Intervention de Pierre Ouzoulias

Réunion du 28 octobre 2020 à 21h30
Programmation de la recherche pour les années 2021 à 2030 — Article 6

Photo de Pierre OuzouliasPierre Ouzoulias :

Au titre des missions que j’ai conduites pour l’Office parlementaire d’évaluation des choix scientifiques et technologiques (Opecst), j’ai interrogé à plusieurs reprises des collègues américains, biologistes, qui avaient choisi d’être recrutés par le CNRS. S’ils ont fait ce choix, ce n’est pas pour le salaire, qui est bien inférieur à celui qu’ils auraient pu toucher aux États-Unis, ni même pour l’environnement, qui est absolument catastrophique.

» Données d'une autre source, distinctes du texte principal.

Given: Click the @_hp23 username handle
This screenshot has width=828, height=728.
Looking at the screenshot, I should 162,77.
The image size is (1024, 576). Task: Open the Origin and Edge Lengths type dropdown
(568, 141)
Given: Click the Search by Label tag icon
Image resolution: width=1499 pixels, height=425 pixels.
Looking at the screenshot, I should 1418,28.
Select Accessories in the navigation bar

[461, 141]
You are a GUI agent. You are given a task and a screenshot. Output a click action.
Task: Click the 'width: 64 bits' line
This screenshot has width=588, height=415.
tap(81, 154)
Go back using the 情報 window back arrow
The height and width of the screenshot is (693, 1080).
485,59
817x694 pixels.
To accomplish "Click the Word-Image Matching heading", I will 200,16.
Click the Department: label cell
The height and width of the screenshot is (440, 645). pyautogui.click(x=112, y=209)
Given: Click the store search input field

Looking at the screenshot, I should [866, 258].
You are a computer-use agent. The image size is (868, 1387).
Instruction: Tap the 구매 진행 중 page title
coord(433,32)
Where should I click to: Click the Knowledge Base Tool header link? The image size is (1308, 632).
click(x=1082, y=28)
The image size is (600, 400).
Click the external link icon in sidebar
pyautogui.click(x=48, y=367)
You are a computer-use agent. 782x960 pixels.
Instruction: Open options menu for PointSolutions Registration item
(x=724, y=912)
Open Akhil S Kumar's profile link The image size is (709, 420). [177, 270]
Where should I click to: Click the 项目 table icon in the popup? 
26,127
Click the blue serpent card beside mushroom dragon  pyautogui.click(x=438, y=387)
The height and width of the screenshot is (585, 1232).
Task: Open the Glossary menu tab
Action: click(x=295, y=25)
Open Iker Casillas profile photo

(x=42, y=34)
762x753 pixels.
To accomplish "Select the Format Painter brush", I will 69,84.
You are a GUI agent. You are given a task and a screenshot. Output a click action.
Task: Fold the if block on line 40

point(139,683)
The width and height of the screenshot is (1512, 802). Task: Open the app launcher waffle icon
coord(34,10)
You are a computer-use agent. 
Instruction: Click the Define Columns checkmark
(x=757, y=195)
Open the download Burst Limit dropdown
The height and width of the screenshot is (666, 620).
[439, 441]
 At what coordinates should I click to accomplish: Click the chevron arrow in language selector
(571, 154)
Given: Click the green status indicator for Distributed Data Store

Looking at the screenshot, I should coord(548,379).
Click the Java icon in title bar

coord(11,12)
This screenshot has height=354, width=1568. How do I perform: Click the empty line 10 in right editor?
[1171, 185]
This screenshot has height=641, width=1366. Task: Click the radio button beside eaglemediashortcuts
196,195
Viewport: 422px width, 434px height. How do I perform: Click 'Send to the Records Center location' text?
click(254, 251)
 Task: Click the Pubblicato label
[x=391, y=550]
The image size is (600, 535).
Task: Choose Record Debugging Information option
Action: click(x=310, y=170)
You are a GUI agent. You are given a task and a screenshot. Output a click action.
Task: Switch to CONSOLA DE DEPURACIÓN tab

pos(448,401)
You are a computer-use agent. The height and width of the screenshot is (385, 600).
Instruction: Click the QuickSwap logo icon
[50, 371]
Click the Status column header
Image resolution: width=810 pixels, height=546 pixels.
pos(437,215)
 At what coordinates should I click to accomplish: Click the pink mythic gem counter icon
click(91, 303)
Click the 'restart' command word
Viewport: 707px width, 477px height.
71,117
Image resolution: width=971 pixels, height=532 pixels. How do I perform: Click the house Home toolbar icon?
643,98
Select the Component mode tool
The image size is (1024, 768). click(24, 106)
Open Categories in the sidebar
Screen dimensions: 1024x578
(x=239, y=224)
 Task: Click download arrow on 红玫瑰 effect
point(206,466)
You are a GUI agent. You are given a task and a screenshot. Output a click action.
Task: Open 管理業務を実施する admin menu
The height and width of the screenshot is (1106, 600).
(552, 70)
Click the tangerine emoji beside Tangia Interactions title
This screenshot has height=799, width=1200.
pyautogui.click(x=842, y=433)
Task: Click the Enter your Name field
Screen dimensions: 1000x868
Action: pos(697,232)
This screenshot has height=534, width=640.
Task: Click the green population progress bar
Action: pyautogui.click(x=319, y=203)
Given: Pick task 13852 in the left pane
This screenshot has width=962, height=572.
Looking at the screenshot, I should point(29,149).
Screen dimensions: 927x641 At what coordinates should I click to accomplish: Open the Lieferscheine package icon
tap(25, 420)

Pourquoi donc, leur ai-je demandé, étaient-ils venus en France, et pourquoi avaient-ils postulé aux concours de la fonction publique ? Ils m’ont répondu très simplement : pour la liberté – la liberté de faire sa recherche selon son rythme, la liberté de ne pas être soumis à la logique incessante de la poursuite des contrats. Cette liberté, m’ont-ils dit, c’est ce qui leur permet de prendre des risques scientifiques et de faire aboutir des recherches qui constituent des avancées majeures. Pour arriver à de tels résultats, il faut aussi, de temps en temps, une recherche « inutile », comme le disait le professeur Serge Haroche.

Ce que doit offrir la recherche française, à défaut de rémunérations et d’équipements à la hauteur de ce à quoi pourraient prétendre les chercheurs que nous embauchons – elle n’en a pas les moyens –, c’est cette liberté que donne encore la fonction publique, au contraire du modèle anglo-saxon que vous décriviez, madame la ministre : celle d’un cadre protecteur garantissant une recherche de qualité.

Ce que l’on est en train de créer, c’est une forme de sous-prolétariat de la recherche. C’est à la fois le statut du chercheur et le statut de la science qu’on attaque. Faites attention ! Le jour où le chercheur sera traité comme un employé de votre garagiste, c’est la reconnaissance de la valeur même de la science qui sera compromise.

Par ailleurs, je remarque que cette disposition est contraire à la directive européenne du Conseil du 28 juin 1999, dont la clause 5 demande aux États membres de définir « la durée maximale totale de contrats ou relations de travail à durée déterminée successifs ».